Легче и безопасней всего занести Биркина в разряд «детей своего времени». Так, когда он презрительно замечает о Елене Глинской, матери Грозного: «Беглая литвинка литвинкой и осталась» (имея в виду, что она, в отличие от нравственно безупречных русских женщин, завела любовника) — тут ясно чувствуется отпечаток тогдашних «неоднозначных» отношений с завоеванной, но непокорной Польшей или, как ее тогда поэтически называли, Литвой. То же явно относится и к предлагаемому объяснению зверств Ивана Грозного: «Не литовская ли кровь говорила в нем в те минуты, слишком частые, когда он пил русскую боярскую кровь, не брезгуя впрочем и простонародной».
И тем не менее, «гонитель дворян, совмещавший в лице своем должность неумолимого судьи, а подчас и палача, — Иван Грозный, подобно Христиерну II Датскому и Людовику XI Французскому, был, — пишет Биркин, — демократ в душе и сочувствовал народу». Вывод довольно неожиданный.
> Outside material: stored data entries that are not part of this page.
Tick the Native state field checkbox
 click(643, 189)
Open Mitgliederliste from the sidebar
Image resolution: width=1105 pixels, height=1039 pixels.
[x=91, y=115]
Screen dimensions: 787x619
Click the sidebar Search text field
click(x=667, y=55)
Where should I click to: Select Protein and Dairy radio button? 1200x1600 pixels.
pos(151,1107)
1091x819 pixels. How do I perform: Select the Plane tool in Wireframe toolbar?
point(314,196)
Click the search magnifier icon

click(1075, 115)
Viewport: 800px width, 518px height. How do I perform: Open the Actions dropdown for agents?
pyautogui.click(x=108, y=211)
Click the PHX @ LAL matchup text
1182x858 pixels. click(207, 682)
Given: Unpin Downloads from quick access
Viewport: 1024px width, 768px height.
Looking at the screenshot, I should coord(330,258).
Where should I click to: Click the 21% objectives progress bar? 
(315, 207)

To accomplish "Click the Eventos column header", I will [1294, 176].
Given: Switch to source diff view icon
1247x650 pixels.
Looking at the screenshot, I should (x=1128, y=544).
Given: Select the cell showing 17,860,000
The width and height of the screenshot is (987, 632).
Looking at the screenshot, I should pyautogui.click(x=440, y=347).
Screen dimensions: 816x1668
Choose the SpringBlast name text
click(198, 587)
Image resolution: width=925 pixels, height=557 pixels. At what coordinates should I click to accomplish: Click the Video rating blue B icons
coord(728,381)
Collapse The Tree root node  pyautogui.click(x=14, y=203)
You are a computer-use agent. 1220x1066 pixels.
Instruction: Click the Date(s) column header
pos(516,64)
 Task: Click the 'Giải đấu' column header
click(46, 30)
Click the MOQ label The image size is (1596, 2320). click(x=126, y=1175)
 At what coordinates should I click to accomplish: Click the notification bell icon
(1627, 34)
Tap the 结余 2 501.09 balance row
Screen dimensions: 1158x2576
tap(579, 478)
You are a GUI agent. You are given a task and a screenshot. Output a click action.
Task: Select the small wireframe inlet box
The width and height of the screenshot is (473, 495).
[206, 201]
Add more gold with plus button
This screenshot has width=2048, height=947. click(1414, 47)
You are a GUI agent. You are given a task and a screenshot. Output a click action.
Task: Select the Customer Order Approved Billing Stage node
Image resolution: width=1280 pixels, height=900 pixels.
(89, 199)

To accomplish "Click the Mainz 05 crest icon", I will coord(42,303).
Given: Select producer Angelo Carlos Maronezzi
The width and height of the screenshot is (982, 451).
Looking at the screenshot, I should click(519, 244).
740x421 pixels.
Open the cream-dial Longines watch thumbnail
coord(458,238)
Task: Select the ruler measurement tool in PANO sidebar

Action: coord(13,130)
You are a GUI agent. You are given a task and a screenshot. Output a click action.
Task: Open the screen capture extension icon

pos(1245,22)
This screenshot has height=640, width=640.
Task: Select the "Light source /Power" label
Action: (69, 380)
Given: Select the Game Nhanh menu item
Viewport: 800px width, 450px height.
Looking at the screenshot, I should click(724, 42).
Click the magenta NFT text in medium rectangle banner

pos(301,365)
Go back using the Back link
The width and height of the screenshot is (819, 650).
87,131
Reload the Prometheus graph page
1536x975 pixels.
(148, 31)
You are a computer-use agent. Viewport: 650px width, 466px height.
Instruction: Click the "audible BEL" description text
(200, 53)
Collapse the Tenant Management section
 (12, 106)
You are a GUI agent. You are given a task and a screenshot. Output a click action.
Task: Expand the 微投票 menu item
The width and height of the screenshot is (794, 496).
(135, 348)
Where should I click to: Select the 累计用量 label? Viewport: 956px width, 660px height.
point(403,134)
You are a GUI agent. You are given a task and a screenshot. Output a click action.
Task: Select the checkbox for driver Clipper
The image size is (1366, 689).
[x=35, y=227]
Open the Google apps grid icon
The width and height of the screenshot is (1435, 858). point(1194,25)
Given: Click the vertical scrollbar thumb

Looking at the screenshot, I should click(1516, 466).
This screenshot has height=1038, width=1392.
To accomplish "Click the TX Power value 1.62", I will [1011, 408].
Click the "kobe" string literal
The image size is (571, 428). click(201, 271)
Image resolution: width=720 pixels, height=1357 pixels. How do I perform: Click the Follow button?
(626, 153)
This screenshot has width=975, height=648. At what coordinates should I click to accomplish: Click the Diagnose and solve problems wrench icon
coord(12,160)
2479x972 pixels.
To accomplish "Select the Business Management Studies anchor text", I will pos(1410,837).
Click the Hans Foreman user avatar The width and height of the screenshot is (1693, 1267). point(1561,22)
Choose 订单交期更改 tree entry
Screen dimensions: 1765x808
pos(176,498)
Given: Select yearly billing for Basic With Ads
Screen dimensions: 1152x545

Трудно понять, как это «сочувствие народу» согласуется, скажем, с известной расправой над Новгородом, где к женщинам привязывали детей — ив воду, а опричники разъезжали по реке, приглядывая, чтобы никто случайно не выплыл; подобный же эпизод из многополезной деятельности Христиерна Датского читатель найдет в книге. Но это не мешает автору утверждать, что беседы с любовницей (женщиной из простонародья) «высевали в уме и сердце Христиерна великие идеи о необходимости преобразований в государственном строе». «Крутые, бесчеловечные меры, принятые Христиерном в Норвегии, имели благую цель: он хотел укротить духовенство и олигархов, угнетавших народ и попиравших его интересы и чувства достоинства человеческого… При всем том, — оговаривается Биркин, — благая цель никогда не может быть оправданием средств бесчеловечных».
1
В нынешнем издании орфография частично приведена в соответствие с современными нормами. Но я позволю себе ориентироваться на издание XIX века с ароматом его «Форфсрингэ», «Рутьуэнов» и «Елисавет».